Falling Mortgage Rates Lift Home Sales
Builders are reporting unusually strong sales in December and January. This comes in as mortgage rates fall. The he resale market is expected to follow.
Mortgage rates have plunged -100 basis points from early November to the year’s end, and with that, mortgage rates have been hovering in the mid-6% range for weeks, as shown in Optimal Blue’s weekly purchase mortgage loan lock data.
According to John Burns Research & Consulting, The mortgage rate drop brought some early holiday cheer to housing in December and January, typically some of the slowest months for new home sales. Builders reported 3.3 sales per community in January, +10% higher than the prior year and +38% higher than the long-term average for January.
We’ve reported on the popularity of mortgage rate buydown programs, which can often save buyers hundreds of dollars on monthly payments. With mortgage rates in the mid-6% range, builders can more easily buy down rates to 5.5% or below. We have shown that this is the magic mortgage rate for getting potential buyers off the fence.
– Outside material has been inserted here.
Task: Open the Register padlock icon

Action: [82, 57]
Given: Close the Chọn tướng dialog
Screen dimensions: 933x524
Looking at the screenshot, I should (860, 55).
As Optimal Blue’s weekly data shows, the share of loans locked in at rates under 5.5% in San Antonio, TX, rose to a staggering 46% by early February, a significant increase from the 29% we reported in early December. San Antonio is a large market for builders, and their rate-buydown programs have produced the bulk of the loans locked in at under 5.5%. We expect the new home market to keep outperforming the resale market in sales volume while mortgage rates stay below 7%, even as mortgage rates remain elevated relative to recent history.